Tuesday, February 6, 2007

I love/ hate the French (Onion Soup)

French Onion Soup, aka The Most Difficult Soup Ever

File under: Warming Winter Soups,

From The Soup Bible

I’ve been complaining for nearly a month now about this soup. I adore French Onion Soup. If I’m out and it’s on the menu, I order it. Always.

If you recall in January I set out to make this soup. I spent $10 on cheese because I didn’t pay attention to the fact I needed Swiss or Gruyere cheese and bought both. I also bought a giant bag of onions. I get them home only to discover that I need flameproof soup bowls. Seriously, who owns these? Nobody. I can’t find them in the store. Bed Bath and Beyond carries some gorgeous ones, but it wasn’t until I got to the store that I discover they only sell them online. At this point I’m too frustrated to spend the $8 on shipping only to have to wait 2-3 weeks for them to arrive. As a last resort I go to Marhsalls, where I find two bowls void of packaging. The sticker says they are oven safe. I take this to mean that they won’t explode when I go to broil my soup. And in the event they do, I’m only out ten bucks.

So last night instead of going to the gym (it was 14 degrees out and 45 mph winds!) I stayed home to finally make my soup.

*INFORMATION SUPPLIED*
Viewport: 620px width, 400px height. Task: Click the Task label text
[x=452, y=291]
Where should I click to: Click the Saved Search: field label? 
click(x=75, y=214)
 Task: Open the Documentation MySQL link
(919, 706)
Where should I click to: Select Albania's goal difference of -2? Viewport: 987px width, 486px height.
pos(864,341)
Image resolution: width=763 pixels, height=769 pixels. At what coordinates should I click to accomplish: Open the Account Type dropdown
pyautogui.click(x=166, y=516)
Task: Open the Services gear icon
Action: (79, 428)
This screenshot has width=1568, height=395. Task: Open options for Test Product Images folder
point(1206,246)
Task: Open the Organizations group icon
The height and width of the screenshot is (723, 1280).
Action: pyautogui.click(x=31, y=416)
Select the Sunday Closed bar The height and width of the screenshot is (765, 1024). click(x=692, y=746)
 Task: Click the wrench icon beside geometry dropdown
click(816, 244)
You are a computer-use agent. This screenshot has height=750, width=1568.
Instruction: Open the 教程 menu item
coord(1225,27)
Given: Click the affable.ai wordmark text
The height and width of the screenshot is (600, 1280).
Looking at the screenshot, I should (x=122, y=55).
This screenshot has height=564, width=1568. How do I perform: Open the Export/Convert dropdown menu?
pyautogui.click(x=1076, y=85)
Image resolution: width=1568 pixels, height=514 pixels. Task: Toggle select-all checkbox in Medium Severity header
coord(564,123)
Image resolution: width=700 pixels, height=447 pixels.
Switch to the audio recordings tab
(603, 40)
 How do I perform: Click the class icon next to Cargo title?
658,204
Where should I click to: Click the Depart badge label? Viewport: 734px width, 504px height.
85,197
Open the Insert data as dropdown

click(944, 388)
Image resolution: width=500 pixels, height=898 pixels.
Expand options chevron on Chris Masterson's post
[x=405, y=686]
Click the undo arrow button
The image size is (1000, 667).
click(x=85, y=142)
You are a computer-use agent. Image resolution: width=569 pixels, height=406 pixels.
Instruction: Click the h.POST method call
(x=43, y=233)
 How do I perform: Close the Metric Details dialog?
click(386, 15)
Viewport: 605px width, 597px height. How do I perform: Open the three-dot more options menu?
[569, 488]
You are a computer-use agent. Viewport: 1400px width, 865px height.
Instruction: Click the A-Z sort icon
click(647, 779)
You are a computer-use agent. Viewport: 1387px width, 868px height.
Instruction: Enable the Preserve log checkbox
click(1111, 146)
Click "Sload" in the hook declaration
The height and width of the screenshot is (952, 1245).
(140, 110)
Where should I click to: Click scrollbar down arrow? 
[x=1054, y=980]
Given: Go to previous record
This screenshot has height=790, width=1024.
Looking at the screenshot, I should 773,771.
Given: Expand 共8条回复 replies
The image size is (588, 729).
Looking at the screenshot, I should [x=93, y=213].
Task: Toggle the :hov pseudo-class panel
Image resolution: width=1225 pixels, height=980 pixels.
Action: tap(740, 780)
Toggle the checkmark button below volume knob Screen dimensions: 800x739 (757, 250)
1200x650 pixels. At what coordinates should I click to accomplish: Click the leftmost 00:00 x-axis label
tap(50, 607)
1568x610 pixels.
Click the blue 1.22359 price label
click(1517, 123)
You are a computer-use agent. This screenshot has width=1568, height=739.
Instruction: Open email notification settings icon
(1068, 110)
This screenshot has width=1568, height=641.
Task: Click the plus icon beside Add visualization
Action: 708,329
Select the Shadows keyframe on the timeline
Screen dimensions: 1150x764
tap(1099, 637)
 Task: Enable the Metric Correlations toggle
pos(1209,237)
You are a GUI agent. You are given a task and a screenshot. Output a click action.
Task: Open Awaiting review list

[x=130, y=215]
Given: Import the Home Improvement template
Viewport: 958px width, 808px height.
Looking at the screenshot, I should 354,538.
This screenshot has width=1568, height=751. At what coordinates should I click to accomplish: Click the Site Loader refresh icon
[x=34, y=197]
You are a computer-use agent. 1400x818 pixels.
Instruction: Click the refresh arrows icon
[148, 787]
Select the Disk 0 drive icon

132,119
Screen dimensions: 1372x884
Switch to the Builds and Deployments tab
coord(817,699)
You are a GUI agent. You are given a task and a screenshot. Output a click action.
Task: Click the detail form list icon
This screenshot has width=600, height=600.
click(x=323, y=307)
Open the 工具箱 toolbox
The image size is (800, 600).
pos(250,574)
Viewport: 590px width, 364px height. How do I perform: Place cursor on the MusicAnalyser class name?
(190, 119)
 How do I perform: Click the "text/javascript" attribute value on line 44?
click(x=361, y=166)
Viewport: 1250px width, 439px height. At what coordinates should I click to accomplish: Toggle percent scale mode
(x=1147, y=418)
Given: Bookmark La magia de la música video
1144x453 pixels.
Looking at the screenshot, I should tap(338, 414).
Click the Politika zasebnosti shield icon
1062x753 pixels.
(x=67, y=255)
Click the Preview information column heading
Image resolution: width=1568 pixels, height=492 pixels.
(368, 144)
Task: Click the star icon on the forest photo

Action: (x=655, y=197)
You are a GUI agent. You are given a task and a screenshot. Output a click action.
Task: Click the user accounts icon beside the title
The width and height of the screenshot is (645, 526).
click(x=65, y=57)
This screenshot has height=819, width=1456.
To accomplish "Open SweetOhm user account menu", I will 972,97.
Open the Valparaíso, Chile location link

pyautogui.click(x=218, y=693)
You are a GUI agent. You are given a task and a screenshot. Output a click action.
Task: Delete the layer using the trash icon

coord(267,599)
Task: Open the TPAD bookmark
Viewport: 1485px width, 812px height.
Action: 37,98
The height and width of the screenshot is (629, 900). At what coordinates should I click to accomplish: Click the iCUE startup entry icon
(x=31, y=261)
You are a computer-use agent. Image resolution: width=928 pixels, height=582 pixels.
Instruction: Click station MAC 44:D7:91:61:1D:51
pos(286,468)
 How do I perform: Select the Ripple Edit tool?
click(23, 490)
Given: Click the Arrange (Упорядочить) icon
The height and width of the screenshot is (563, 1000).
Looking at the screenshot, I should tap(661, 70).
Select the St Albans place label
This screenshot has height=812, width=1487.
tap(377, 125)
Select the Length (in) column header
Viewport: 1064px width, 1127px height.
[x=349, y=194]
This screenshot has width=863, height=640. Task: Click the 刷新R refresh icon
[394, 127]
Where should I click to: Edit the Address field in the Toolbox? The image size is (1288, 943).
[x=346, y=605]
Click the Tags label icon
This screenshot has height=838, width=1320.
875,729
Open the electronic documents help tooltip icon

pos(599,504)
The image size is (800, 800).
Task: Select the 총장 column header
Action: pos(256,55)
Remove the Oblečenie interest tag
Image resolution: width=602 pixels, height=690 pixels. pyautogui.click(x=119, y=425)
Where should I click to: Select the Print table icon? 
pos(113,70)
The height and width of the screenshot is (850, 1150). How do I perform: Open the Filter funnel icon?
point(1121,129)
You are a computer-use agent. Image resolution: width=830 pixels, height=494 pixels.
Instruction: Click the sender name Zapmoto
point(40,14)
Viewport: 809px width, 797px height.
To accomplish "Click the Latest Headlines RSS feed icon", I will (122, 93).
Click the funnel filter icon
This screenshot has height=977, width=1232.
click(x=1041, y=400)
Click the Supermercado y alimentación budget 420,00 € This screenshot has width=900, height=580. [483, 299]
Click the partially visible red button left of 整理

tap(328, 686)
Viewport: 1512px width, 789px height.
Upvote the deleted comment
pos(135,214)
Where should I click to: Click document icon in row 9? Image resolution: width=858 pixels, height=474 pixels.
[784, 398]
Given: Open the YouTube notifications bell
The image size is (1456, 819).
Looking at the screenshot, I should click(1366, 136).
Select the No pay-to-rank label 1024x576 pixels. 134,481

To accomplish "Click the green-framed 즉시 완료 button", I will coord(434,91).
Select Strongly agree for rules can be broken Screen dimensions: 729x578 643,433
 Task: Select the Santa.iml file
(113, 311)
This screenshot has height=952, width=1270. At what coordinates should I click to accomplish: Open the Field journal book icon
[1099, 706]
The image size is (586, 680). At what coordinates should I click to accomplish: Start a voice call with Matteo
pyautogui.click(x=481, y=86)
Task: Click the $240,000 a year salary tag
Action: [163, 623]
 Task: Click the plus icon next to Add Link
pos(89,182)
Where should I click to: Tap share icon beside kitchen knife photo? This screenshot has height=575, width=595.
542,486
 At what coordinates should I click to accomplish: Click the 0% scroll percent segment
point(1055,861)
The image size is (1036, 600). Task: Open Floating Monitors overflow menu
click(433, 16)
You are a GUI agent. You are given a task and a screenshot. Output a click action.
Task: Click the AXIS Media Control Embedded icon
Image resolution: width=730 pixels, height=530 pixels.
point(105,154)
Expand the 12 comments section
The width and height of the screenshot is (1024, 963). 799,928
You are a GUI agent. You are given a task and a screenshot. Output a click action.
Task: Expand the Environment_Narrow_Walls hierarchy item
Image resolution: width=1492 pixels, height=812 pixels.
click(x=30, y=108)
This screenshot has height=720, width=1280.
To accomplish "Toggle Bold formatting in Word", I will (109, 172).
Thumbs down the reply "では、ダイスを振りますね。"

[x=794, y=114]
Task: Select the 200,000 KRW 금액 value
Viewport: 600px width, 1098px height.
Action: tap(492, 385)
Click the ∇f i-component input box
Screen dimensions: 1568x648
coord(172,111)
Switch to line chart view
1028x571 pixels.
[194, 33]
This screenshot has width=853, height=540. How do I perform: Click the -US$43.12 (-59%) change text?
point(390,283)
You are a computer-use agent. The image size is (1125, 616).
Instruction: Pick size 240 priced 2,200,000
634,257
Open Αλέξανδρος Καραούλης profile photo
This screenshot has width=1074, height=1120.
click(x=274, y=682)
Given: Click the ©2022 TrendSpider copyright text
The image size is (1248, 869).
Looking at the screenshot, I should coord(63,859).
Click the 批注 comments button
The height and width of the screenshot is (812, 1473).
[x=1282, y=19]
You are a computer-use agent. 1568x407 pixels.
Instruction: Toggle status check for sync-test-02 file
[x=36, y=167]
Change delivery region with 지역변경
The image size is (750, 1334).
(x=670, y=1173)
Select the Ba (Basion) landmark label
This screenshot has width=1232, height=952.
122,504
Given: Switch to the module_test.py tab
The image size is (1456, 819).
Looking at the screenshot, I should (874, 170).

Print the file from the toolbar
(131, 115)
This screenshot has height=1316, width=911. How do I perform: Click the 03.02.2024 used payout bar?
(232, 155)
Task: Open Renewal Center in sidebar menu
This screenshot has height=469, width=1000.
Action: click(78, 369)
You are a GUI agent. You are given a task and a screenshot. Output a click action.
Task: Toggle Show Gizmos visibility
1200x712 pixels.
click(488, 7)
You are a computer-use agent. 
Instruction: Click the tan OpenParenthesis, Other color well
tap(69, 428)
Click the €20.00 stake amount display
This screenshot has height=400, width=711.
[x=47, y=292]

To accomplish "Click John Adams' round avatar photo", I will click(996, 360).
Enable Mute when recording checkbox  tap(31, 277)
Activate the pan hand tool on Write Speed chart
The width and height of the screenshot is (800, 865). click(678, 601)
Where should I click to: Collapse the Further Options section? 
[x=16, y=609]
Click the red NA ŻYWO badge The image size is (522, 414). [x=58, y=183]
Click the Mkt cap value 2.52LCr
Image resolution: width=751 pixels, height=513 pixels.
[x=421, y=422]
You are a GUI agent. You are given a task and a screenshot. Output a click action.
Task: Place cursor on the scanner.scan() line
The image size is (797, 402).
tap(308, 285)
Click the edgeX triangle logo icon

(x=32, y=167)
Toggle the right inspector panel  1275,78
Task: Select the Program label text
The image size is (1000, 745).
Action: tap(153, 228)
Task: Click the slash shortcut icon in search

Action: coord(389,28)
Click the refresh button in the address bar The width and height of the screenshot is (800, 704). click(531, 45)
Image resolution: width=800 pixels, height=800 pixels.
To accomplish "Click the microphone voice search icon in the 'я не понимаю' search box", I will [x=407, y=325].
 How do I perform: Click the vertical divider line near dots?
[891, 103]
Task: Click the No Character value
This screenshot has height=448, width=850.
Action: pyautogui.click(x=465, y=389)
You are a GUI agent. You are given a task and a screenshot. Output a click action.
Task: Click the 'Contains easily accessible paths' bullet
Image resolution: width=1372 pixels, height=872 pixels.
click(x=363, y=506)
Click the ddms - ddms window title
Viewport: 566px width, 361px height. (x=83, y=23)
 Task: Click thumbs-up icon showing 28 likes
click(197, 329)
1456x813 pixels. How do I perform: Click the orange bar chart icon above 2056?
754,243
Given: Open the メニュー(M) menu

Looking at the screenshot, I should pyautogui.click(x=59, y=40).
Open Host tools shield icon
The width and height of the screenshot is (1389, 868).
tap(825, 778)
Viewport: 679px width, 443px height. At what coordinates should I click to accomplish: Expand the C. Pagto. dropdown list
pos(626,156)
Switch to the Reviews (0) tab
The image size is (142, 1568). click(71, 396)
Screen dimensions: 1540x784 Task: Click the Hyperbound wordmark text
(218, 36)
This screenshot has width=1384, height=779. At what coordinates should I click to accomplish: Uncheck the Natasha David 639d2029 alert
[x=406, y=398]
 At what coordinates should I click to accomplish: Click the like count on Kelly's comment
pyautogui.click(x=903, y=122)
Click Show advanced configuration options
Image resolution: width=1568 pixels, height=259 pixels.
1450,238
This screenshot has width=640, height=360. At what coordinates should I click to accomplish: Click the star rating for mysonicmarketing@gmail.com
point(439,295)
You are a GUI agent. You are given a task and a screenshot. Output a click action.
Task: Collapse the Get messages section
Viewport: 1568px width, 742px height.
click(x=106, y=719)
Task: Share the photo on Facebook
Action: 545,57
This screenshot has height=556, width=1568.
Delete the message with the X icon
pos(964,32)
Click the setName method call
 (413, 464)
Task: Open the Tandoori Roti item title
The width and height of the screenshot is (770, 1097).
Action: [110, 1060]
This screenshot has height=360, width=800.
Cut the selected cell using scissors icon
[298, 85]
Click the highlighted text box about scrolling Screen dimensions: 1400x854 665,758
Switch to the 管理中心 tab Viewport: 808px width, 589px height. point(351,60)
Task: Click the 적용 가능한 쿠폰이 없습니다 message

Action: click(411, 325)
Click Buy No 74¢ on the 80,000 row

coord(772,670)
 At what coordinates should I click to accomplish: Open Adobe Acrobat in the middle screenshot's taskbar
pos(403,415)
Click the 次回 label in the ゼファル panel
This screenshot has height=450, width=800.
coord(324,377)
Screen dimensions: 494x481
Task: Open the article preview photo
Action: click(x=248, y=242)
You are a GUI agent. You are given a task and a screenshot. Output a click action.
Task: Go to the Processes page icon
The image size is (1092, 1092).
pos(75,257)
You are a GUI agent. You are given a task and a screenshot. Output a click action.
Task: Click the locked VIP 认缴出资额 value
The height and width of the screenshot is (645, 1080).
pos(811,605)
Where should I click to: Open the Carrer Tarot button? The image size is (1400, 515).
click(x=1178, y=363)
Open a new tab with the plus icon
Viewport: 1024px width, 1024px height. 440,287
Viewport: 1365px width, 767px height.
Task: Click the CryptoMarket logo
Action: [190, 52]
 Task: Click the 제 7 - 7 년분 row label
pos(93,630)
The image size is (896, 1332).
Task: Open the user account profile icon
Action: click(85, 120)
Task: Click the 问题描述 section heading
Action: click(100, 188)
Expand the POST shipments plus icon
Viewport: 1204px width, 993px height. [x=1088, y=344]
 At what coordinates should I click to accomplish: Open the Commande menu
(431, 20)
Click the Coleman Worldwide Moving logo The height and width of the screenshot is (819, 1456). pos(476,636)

*WHAT TO WORK ON*
1. In the onion soup blog post, what weather does the writer give for staying home from the gym?
2. Render the stretch of the listing from its start through the line containing "coord(564,123)" as a numbered list, leaving out any blank lines.

*IN RESPONSE*
1. It was 14 degrees out with 45 mph winds.

2.
1. Viewport: 620px width, 400px height. Task: Click the Task label text
2. [x=452, y=291]
3. Where should I click to: Click the Saved Search: field label? 
4. click(x=75, y=214)
5.  Task: Open the Documentation MySQL link
6. (919, 706)
7. Where should I click to: Select Albania's goal difference of -2? Viewport: 987px width, 486px height.
8. pos(864,341)
9. Image resolution: width=763 pixels, height=769 pixels. At what coordinates should I click to accomplish: Open the Account Type dropdown
10. pyautogui.click(x=166, y=516)
11. Task: Open the Services gear icon
12. Action: (79, 428)
13. This screenshot has width=1568, height=395. Task: Open options for Test Product Images folder
14. point(1206,246)
15. Task: Open the Organizations group icon
16. The height and width of the screenshot is (723, 1280).
17. Action: pyautogui.click(x=31, y=416)
18. Select the Sunday Closed bar The height and width of the screenshot is (765, 1024). click(x=692, y=746)
19.  Task: Click the wrench icon beside geometry dropdown
20. click(816, 244)
21. You are a computer-use agent. This screenshot has height=750, width=1568.
22. Instruction: Open the 教程 menu item
23. coord(1225,27)
24. Given: Click the affable.ai wordmark text
25. The height and width of the screenshot is (600, 1280).
26. Looking at the screenshot, I should (x=122, y=55).
27. This screenshot has height=564, width=1568. How do I perform: Open the Export/Convert dropdown menu?
28. pyautogui.click(x=1076, y=85)
29. Image resolution: width=1568 pixels, height=514 pixels. Task: Toggle select-all checkbox in Medium Severity header
30. coord(564,123)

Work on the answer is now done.